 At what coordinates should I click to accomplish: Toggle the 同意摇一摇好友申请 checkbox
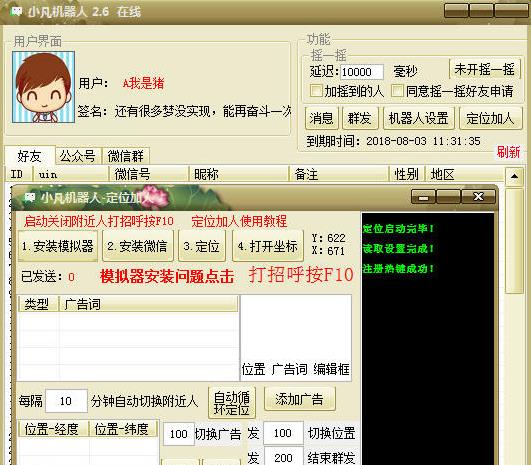397,91
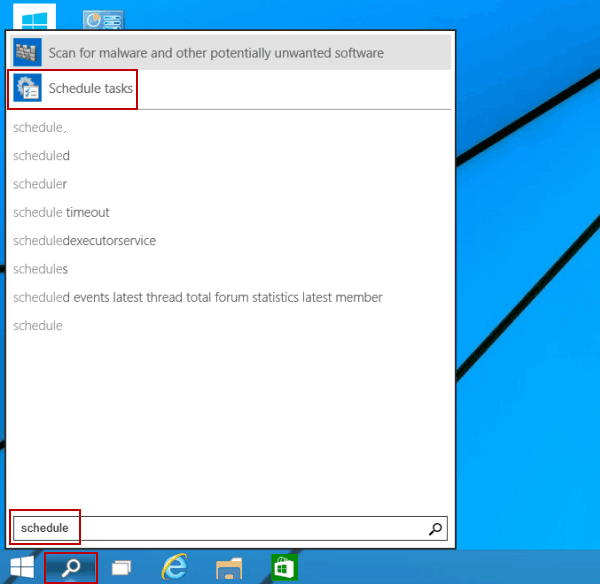
Task: Click the Schedule tasks icon in results
Action: [x=27, y=89]
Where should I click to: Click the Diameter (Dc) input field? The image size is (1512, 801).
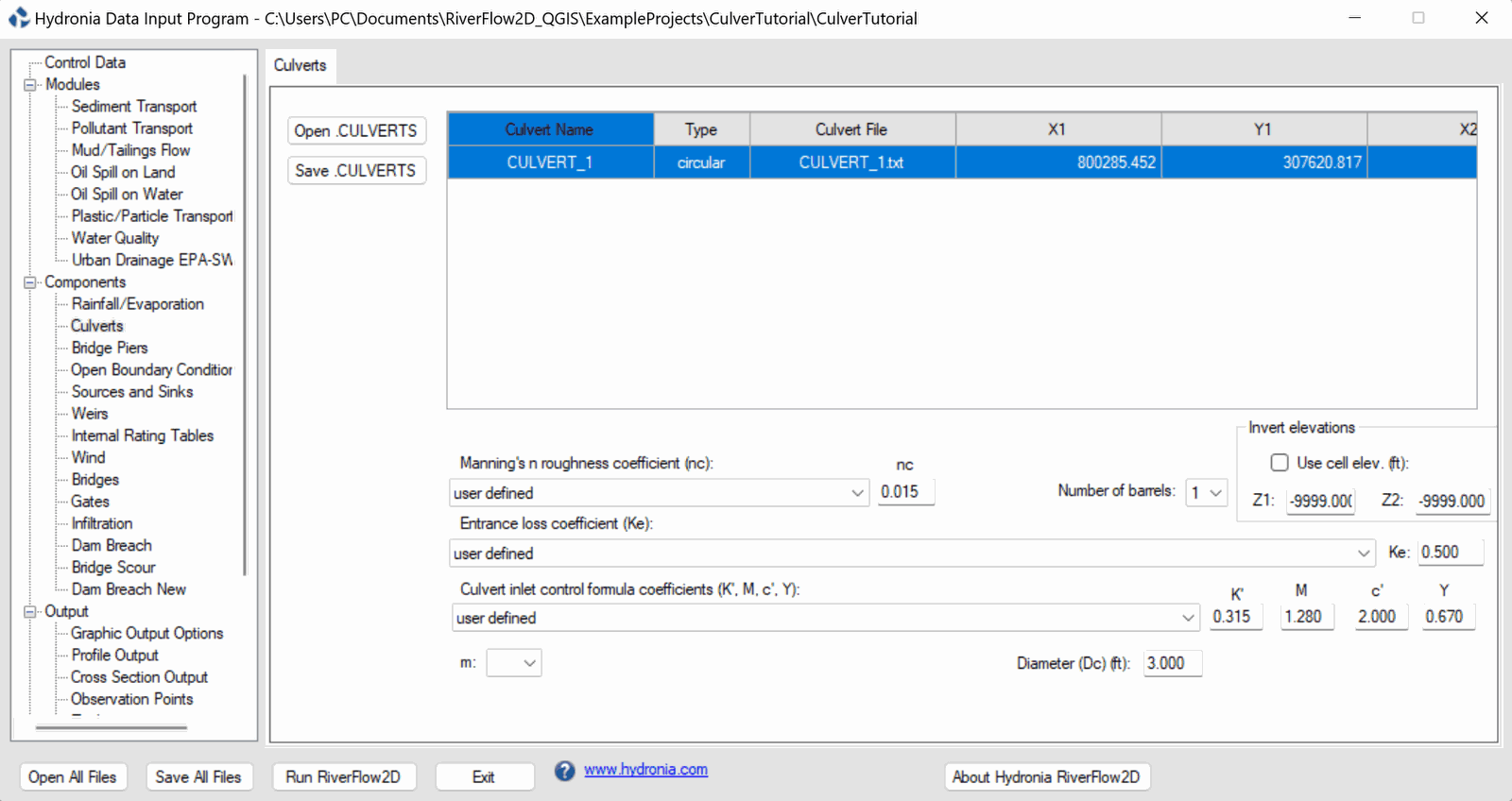point(1172,663)
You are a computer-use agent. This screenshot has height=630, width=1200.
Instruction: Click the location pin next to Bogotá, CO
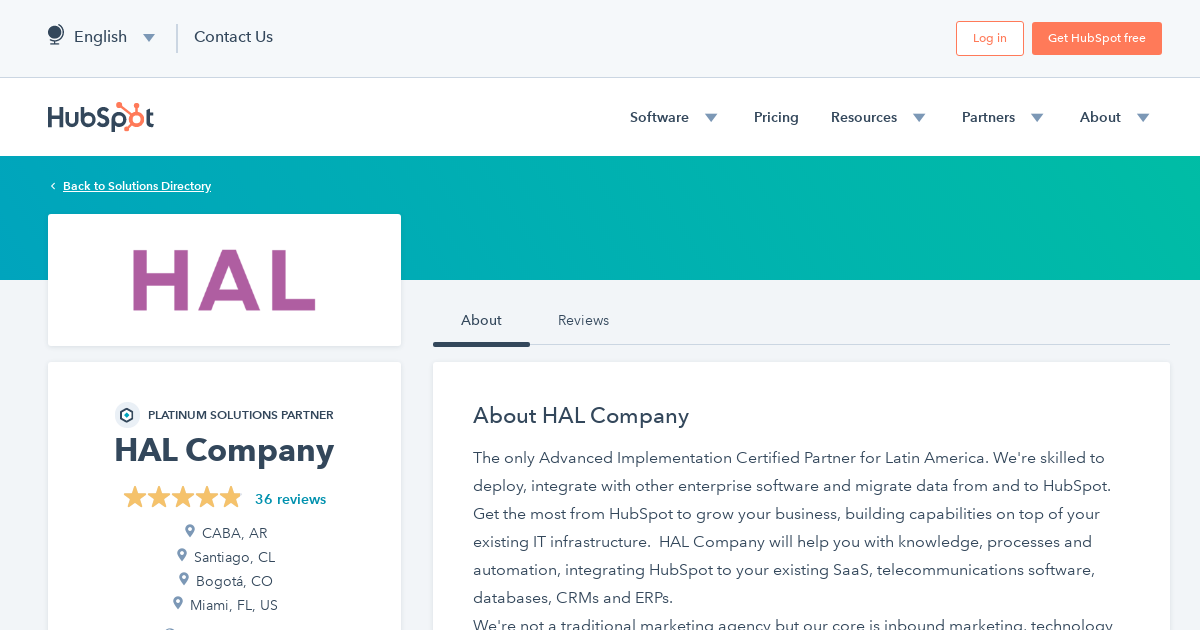coord(184,578)

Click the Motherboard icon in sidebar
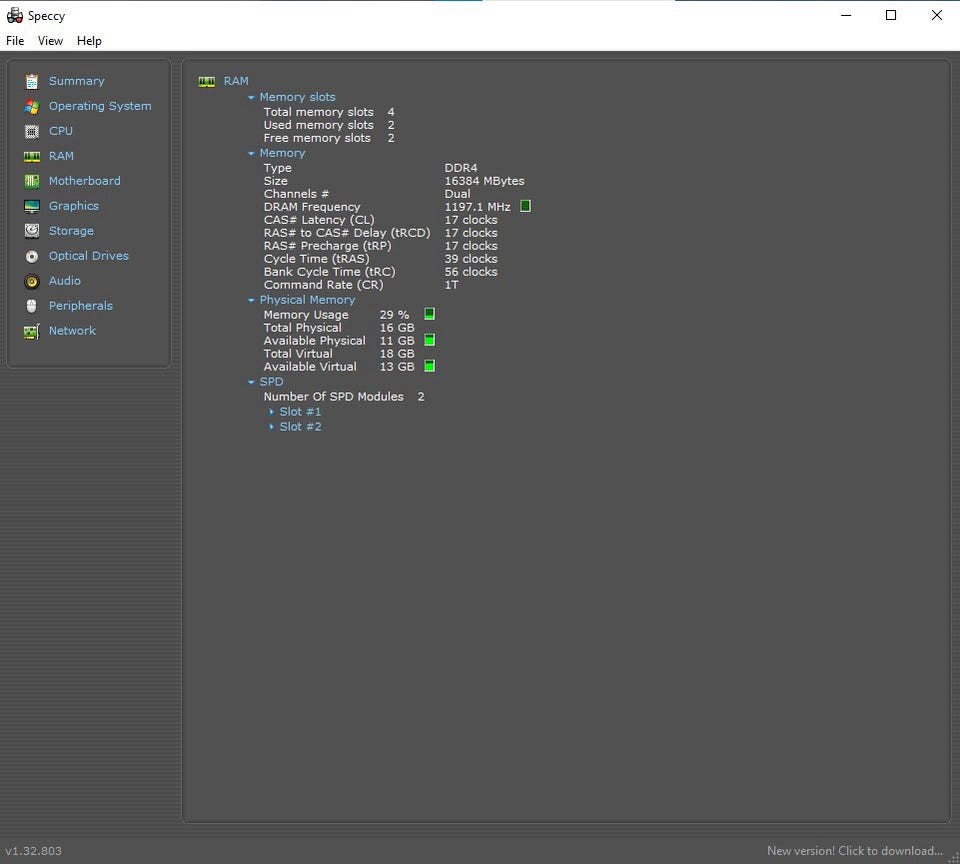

# # # #

Copy the data above word for word, omitting the pictures.

Solved exercise:
 At what coordinates should I click to accomplish: Toggle the 同意摇一摇好友申请 checkbox
397,91
Task: Click the Schedule tasks icon in results
Action: [x=27, y=89]
Where should I click to: Click the Diameter (Dc) input field? The image size is (1512, 801).
point(1172,663)
You are a computer-use agent. This screenshot has height=630, width=1200.
Instruction: Click the location pin next to Bogotá, CO
coord(184,578)

Click the Motherboard icon in sidebar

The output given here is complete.